Collected data:

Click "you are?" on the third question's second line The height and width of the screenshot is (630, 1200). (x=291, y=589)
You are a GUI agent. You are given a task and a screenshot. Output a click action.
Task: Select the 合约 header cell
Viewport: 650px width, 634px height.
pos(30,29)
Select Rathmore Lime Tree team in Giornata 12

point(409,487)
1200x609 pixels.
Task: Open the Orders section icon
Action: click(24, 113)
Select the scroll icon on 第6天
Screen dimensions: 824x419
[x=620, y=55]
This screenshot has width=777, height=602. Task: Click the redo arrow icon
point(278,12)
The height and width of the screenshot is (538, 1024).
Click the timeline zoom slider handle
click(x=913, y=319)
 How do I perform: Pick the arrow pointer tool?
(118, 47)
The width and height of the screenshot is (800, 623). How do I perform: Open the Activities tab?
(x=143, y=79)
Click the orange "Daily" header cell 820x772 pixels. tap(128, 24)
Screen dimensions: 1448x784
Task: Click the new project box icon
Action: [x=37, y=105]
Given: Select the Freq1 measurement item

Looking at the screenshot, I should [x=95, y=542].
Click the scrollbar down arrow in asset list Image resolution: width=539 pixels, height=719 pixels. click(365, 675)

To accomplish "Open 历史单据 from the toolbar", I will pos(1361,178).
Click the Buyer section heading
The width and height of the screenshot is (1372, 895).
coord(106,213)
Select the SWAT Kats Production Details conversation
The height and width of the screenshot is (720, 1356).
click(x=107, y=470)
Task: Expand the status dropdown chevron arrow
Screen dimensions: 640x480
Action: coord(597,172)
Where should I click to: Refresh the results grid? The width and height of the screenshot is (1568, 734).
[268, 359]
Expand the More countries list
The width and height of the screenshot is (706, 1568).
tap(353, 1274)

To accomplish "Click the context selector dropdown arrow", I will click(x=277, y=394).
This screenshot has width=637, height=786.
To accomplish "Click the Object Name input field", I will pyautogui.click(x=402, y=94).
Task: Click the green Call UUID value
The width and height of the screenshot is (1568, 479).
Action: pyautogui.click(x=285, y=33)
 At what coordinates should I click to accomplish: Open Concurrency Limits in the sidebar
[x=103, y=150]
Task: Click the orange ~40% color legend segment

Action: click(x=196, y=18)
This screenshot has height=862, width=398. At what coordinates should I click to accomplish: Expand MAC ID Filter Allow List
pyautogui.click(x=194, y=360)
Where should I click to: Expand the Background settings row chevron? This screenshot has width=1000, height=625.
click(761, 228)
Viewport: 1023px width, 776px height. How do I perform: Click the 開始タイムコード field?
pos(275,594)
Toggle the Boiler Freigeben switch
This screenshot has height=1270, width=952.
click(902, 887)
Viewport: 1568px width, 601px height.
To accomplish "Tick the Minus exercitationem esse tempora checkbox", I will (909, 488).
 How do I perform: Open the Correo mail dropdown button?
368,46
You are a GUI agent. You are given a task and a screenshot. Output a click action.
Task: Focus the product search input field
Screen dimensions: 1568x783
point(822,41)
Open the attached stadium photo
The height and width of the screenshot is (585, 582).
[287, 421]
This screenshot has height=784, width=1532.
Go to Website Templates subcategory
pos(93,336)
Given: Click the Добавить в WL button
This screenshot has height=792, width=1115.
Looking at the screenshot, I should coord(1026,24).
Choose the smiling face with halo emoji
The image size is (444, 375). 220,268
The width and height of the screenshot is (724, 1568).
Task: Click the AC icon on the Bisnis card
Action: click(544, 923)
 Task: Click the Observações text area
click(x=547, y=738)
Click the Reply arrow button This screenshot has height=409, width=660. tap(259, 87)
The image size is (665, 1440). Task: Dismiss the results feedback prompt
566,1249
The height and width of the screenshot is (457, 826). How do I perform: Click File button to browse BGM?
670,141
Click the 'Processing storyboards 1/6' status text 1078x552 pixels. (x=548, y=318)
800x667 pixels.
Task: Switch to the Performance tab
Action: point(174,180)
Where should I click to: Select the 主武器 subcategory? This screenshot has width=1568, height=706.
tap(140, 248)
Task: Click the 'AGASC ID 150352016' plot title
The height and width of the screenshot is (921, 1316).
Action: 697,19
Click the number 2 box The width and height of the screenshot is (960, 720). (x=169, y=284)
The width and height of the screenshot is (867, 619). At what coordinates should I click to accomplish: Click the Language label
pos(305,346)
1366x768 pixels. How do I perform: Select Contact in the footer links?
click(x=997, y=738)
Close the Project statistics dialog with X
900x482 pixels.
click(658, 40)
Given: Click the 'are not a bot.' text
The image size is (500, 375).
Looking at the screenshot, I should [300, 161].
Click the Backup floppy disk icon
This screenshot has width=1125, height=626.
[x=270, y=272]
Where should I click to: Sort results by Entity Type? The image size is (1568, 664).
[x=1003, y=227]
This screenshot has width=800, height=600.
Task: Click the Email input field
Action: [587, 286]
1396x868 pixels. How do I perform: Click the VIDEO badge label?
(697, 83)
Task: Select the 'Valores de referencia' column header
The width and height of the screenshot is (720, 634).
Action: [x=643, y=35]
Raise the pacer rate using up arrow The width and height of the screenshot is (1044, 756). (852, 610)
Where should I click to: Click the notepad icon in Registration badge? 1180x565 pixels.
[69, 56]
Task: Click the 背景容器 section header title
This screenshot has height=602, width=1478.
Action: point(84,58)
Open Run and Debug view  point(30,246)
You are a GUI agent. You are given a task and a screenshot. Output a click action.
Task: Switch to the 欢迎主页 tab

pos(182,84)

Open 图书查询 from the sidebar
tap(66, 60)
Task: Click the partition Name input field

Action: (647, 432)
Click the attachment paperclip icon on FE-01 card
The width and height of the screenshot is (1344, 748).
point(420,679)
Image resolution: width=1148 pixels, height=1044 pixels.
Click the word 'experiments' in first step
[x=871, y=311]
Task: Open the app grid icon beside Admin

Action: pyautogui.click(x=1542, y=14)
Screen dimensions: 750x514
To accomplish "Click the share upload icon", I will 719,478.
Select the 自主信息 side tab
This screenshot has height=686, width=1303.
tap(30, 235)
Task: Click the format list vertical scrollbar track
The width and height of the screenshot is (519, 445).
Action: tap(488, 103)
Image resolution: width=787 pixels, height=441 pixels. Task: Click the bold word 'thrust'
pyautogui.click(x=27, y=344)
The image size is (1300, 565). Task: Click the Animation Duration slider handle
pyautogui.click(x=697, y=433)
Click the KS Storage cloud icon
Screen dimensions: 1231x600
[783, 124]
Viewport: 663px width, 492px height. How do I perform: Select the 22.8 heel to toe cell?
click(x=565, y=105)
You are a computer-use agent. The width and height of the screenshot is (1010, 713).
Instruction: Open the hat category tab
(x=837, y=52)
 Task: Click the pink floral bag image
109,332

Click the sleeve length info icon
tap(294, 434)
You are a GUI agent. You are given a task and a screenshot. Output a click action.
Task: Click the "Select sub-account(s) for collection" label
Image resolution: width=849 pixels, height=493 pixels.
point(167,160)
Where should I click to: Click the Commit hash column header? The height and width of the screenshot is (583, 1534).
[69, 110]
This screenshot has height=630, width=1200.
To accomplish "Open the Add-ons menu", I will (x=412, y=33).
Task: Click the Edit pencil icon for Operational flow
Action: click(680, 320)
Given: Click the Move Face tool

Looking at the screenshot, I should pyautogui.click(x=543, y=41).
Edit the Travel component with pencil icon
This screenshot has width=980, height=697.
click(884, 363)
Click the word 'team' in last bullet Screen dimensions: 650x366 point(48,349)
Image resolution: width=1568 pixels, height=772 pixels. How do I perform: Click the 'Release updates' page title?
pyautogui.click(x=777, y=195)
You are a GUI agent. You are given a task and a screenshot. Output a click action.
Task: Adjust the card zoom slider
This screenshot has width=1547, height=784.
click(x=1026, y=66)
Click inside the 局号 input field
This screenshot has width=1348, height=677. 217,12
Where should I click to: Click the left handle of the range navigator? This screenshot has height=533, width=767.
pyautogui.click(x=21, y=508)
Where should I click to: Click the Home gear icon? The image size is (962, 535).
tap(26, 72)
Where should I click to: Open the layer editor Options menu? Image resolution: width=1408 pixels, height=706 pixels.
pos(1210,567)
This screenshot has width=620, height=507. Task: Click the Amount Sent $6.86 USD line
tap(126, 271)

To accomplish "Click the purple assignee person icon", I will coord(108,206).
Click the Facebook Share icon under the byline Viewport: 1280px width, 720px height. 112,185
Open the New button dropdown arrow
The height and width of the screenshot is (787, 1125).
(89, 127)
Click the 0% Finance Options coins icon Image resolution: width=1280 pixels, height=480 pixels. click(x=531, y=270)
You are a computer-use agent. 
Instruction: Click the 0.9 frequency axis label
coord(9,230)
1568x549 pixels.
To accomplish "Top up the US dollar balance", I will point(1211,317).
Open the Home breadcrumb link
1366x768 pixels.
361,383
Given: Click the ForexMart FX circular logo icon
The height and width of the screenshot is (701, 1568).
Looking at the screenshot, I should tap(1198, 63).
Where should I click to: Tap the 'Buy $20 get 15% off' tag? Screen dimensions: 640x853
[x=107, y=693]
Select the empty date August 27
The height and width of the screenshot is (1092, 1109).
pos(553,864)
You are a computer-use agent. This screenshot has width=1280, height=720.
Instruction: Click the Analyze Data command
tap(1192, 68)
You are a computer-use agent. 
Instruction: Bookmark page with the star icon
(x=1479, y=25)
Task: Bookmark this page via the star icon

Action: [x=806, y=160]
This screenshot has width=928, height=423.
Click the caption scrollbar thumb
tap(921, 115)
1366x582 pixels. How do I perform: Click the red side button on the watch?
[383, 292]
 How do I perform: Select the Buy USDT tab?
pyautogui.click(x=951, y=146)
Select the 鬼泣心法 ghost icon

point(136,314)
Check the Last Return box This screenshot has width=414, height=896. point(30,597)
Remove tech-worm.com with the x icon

» REQUIREMENT
Which lines above run from the one containing "Given: Click the ForexMart" down to the one containing "You are a computer-use agent. This"? Repeat exactly those, both ends included, and nothing else.

» EXERCISE ANSWER
Given: Click the ForexMart FX circular logo icon
The height and width of the screenshot is (701, 1568).
Looking at the screenshot, I should tap(1198, 63).
Where should I click to: Tap the 'Buy $20 get 15% off' tag? Screen dimensions: 640x853
[x=107, y=693]
Select the empty date August 27
The height and width of the screenshot is (1092, 1109).
pos(553,864)
You are a computer-use agent. This screenshot has width=1280, height=720.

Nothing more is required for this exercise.